The nation’s oldest aquarium is up and running once again.
Detroit’s Belle Isle Aquarium will be open to visitors Saturday for the first time since 2005, when the city shut it down due to a lack of funds.
That’s thanks to the efforts of volunteers, who’ve worked to restore the 108-year-old building and its aquatic population for the past seven years.
Things really got rolling in the past year, when several volunteer groups merged to form the Belle Isle Conservancy. They implemented two major grants to rehab the historic building.
The group acknowledges the aquarium is still a work in progress—local art exhibits fill some of the tanks that are still being rehabbed.

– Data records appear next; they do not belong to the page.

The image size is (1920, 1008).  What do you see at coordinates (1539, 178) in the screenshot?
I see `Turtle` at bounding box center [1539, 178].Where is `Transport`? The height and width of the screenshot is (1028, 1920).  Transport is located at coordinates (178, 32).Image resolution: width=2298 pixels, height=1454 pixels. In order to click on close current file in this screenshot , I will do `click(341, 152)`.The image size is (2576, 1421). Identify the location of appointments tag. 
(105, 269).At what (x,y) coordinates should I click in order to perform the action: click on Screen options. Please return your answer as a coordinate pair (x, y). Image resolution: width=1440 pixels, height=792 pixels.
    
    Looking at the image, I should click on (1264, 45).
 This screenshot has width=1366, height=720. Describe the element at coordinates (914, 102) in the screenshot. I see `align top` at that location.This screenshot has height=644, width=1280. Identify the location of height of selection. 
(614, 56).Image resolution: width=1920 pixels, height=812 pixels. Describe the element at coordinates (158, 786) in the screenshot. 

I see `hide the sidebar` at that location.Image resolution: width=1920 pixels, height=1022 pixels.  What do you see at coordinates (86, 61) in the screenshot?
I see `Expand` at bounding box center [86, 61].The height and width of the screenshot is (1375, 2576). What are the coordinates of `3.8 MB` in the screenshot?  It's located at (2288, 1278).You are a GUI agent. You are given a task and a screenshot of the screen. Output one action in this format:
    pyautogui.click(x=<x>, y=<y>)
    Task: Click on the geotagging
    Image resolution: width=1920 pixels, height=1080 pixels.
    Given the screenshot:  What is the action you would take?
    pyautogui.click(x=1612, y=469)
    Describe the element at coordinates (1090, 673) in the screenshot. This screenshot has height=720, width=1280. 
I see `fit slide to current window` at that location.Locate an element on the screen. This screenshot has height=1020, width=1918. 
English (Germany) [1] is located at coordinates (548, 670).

But the Belle Isle Conservancy’s Vance Patrick said it was time to let the public in.
“A lot of people coming through here, they’re saying “Wow, this is exactly the way it was when I was a kid,” Patrick said. “The conservancy is excited to give back to the community.”
A one-day, sneak-peek opening in February drew thousands, and aquarium volunteers say they expect a similar crowd for the grand re-opening Saturday.
The Conservancy’s Jennifer Boardman is excited that visitors will see the building as it was meant to be seen.
“It was created as an aquarium by Albert Kahn at the turn of the century,” Boardman said. “It’s supposed to be an aquarium. It is an aquarium. And it’s going to continue to be an aquarium, hopefully forever.”
The Belle Isle Aquarium is will be open Saturdays from 10 am-3 pm. Admission is free.